== Your assignment ==
Where in the records does the word "computer" appear? Copy each line that holds it.

[[ Material for the task open ]]

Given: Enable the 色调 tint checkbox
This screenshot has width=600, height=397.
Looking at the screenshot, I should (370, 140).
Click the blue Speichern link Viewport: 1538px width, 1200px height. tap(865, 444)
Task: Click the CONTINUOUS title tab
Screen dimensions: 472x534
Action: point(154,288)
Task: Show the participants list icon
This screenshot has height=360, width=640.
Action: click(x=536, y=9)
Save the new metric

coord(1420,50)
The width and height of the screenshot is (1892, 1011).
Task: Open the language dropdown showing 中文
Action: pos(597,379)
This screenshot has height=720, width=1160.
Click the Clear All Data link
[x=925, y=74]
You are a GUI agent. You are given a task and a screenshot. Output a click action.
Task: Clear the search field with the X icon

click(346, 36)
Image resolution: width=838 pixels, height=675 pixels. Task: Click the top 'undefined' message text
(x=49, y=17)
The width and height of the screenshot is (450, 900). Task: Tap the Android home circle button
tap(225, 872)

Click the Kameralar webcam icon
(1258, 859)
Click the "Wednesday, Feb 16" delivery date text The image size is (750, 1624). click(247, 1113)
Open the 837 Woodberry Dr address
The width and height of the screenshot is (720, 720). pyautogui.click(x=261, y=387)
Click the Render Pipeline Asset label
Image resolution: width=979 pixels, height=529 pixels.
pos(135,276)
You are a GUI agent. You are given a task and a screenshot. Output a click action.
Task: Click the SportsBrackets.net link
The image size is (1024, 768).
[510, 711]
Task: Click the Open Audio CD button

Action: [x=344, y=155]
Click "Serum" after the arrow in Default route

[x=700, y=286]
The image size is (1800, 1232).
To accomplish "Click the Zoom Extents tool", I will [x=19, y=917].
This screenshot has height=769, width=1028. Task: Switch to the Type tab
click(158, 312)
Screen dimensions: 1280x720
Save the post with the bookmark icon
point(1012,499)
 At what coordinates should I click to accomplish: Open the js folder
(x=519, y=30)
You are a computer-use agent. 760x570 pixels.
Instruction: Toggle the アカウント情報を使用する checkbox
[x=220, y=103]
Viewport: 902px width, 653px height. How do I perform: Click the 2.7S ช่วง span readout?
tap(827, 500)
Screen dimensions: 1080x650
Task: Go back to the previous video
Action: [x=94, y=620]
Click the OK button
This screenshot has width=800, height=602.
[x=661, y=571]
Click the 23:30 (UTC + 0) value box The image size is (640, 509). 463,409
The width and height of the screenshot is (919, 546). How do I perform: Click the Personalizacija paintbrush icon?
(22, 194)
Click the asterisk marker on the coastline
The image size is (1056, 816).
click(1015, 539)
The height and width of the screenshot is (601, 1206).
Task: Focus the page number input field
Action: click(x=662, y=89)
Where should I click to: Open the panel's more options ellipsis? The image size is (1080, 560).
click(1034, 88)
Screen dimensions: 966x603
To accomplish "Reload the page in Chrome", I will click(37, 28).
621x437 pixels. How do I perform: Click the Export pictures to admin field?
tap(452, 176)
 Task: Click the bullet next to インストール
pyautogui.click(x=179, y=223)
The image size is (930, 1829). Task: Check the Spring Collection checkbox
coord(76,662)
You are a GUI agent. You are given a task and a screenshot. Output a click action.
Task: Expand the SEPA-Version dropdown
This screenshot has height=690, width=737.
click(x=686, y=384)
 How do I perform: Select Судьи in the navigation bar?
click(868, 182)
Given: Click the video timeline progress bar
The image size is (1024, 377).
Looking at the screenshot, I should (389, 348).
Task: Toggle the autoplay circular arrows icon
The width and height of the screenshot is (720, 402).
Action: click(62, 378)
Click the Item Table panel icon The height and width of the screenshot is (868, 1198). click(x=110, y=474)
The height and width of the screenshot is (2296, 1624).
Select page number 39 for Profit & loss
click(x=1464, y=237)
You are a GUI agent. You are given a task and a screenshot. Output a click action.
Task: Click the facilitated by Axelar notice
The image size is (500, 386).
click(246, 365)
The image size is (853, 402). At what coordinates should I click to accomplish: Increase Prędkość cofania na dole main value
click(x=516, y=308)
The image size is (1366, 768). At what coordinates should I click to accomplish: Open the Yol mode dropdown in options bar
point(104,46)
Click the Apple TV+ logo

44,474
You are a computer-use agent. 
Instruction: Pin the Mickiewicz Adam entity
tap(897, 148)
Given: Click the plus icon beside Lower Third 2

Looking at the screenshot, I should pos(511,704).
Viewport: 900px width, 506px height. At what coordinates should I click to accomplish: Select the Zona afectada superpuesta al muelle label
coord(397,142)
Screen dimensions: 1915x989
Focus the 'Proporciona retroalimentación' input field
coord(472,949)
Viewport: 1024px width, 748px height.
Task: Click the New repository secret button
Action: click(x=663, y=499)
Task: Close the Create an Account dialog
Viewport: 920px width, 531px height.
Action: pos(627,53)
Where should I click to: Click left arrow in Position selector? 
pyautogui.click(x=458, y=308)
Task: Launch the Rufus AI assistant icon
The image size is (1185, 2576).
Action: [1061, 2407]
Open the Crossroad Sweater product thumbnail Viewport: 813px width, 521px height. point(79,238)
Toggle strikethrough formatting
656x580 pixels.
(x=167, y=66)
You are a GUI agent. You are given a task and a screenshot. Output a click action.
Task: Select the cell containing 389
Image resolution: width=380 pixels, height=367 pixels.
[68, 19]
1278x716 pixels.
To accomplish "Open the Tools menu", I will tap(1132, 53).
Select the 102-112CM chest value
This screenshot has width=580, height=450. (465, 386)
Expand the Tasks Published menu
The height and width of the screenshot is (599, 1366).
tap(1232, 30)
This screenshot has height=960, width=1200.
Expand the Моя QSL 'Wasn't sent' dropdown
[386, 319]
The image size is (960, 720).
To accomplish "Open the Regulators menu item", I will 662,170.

[[ Material for the task closed ]]

== Solution for this exercise ==
You are a computer-use agent. 760x570 pixels.
You are a computer-use agent. 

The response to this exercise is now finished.